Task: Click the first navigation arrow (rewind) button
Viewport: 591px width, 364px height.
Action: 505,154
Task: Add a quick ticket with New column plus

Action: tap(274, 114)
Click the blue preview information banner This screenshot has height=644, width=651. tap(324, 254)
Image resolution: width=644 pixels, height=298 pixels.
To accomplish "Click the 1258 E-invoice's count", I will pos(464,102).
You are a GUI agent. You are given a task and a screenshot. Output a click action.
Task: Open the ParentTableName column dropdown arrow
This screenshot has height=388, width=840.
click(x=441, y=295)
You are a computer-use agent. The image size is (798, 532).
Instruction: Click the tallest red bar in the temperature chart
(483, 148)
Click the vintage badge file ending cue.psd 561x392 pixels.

* * *

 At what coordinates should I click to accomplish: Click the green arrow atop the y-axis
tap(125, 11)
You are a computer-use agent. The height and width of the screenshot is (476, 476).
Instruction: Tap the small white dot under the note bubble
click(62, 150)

About this task
Using only the entries above, output the line with "Task: Add a quick ticket with New column plus", the line with "Click the vintage", and all lines between them, exactly as they stand.

Expected answer
Task: Add a quick ticket with New column plus

Action: tap(274, 114)
Click the blue preview information banner This screenshot has height=644, width=651. tap(324, 254)
Image resolution: width=644 pixels, height=298 pixels.
To accomplish "Click the 1258 E-invoice's count", I will pos(464,102).
You are a GUI agent. You are given a task and a screenshot. Output a click action.
Task: Open the ParentTableName column dropdown arrow
This screenshot has height=388, width=840.
click(x=441, y=295)
You are a computer-use agent. The image size is (798, 532).
Instruction: Click the tallest red bar in the temperature chart
(483, 148)
Click the vintage badge file ending cue.psd 561x392 pixels.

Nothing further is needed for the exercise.